2.5. Design of Community Safety Database Structure

Community data comes from objective entities that exist in the community, and the community database is a collection of community data. The community database is essentially a study of objective entities in the community and reflects the existing connections between entities. However, the physical forms that exist in reality cannot directly enter the computer. They must be abstracted into data and stored in the computer before they can be recognized, analyzed, and processed by the computer. Conceptual structure design is the process of abstracting real entities into conceptual models [16]. The entity-relationship model (i.e. E-R model) is one of the most commonly used modeling methods for database conceptual models. This section will use the E-R model method to design the conceptual structure of the community database.
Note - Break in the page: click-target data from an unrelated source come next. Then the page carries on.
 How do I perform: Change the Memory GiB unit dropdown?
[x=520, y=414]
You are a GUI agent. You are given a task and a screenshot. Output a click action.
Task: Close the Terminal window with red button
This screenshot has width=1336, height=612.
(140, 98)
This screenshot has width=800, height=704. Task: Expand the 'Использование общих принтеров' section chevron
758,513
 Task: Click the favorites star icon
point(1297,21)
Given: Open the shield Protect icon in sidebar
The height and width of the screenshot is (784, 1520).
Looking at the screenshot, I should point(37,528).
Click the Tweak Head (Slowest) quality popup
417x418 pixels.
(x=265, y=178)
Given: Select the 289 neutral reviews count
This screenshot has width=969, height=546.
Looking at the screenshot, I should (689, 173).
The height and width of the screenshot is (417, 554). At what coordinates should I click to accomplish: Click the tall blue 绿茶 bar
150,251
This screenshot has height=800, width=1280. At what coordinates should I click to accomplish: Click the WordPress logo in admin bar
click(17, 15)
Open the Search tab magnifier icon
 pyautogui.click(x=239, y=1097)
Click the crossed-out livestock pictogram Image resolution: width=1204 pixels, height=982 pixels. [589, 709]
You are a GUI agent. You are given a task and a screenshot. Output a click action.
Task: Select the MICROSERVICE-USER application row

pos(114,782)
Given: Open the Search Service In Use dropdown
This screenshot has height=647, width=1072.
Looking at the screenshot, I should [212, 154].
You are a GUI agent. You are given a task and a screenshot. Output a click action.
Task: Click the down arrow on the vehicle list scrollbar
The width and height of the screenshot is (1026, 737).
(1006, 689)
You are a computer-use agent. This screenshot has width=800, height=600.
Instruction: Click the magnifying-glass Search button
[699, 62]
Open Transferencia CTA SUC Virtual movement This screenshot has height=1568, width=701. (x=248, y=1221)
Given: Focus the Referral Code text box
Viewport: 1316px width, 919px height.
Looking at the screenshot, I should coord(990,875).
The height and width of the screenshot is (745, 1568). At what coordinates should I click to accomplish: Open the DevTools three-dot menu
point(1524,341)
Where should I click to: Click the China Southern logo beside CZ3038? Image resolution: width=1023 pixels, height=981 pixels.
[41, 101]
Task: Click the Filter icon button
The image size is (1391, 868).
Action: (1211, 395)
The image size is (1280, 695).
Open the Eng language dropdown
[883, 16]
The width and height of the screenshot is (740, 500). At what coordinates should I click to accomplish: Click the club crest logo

The main components of the E-R model are entities, attributes, and connections. The specific representation methods are as follows.(1)The entity is represented by a rectangle, and the entity name is inside the rectangle.(2)The attribute is represented by an ellipse, and the attribute name is inside the elliptical box, and it is connected to the entity with an undirected edge.(3)The connection between entities is represented by a diamond, and the connection name is inside the diamond box. The connected entities are connected by an undirected line, and the connection type is indicated on the undirected line. There are three types of contact, one-to-one contact (1:1), one-to-many contact (1:n), and many-to-many contact (m:n).

Taking a fire accident in a house in the community as an example, a fire accident occurs in a house. Multiple residents can live in this house. Multiple firefighting and first-aid equipment are used to participate in fire rescue work. The fire accident will have a harmful impact on residents. Part of the data conceptual model design of the community fire accident is shown in Figure 2. The E-R model diagram shows the conceptual structure and logical relationship of some data.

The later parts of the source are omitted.